Store the report and datasets in the same repo or ticketing system you use for releases so owners, status, and regressions are visible over time.When engineers and domain specialists meet in this steady review-to-deploy cadence, the organization moves beyond interesting dashboards to reliable progress.
Appendix: Workflow Table (Reference)
For implementation and hand-off planning, use the reference below. It mirrors the diagram, stage by stage.
Stage | Who | What happens | Output / hand-off |
Deploy | Engineering | Ship current agent (vN) | Production traffic begins |
Monitor | Engineering | Observe traces, KPIs, drift in observability tools | Targeted runs to sample |
Expert Review (for SMEs) | Domain experts | Review sampled runs in a product built for SMEs | Correct/Partial/Wrong labels, failure modes, brief rationales |
Report | Domain experts | Convert findings into a concise, actionable hand-off | Domain Expert Report (prioritized failure modes, proposed domain knowledge, acceptance criteria) |
Engineering changes | Engineering | Implement updates (prompt/policy/retrieval/finetune) and version | vN → vN+1, ready to redeploy |
Ensuring Agents Earn Trust, Not Just Accuracy
The last mile of AI comes from a repeatable habit where engineers and domain experts turn traces into decisions and decisions into verified improvements.

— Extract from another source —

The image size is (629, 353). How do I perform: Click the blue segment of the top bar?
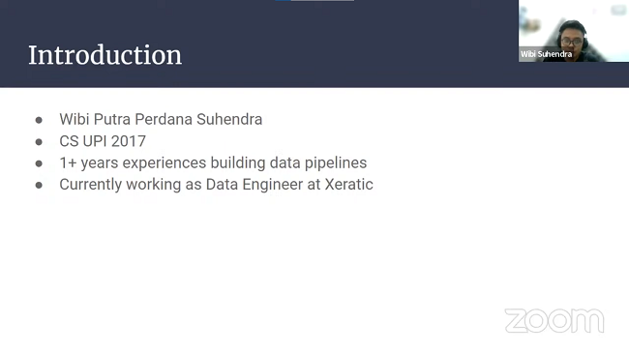[x=284, y=0]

Agent evaluation provides the bridge: monitor real use, send a representative slice to expert review, name failures in a shared language, hand off a concise report with owners and acceptance criteria, ship the changes, and measure on the same benchmarks to prove the lift. When that cadence holds, progress is visible, attributable, and tied to customer goals. That is agent evaluation with domain experts, and that is how the last mile of AI gets closed in production.